(Saved data entries)
□ □ □ □ □ □ □

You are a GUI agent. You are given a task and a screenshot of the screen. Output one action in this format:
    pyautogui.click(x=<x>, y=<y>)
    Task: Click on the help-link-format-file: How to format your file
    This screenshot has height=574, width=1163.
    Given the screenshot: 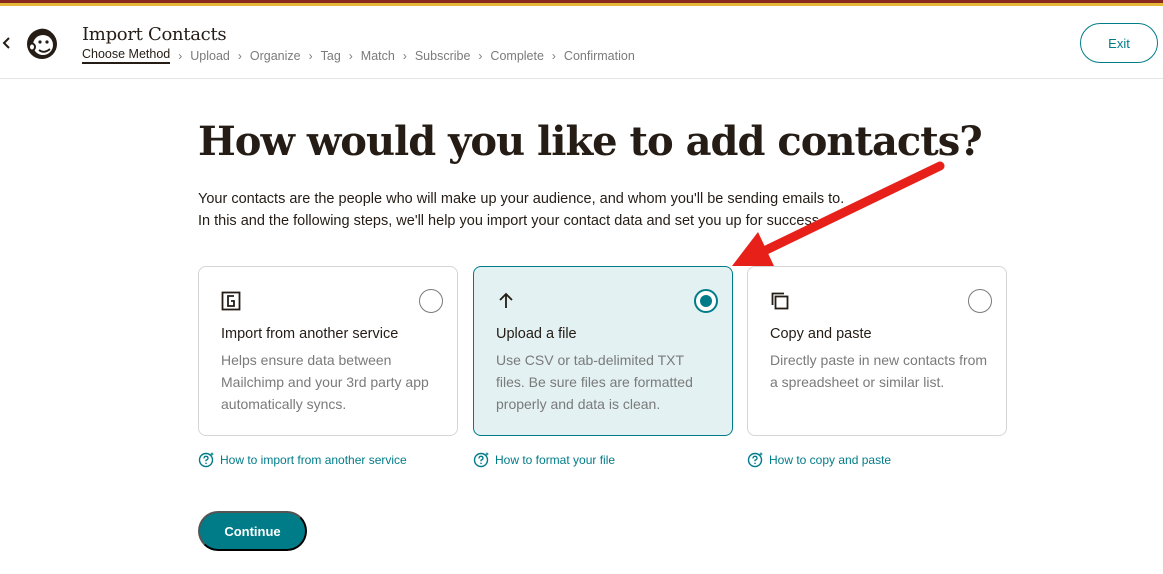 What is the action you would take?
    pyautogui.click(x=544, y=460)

□ □ □ □ □ □ □

_What to work on_.
Copy each line above that contains the word "format", with uppercase and lowercase treated as different.

_Result for this task_.
You are a GUI agent. You are given a task and a screenshot of the screen. Output one action in this format:
    Task: Click on the help-link-format-file: How to format your file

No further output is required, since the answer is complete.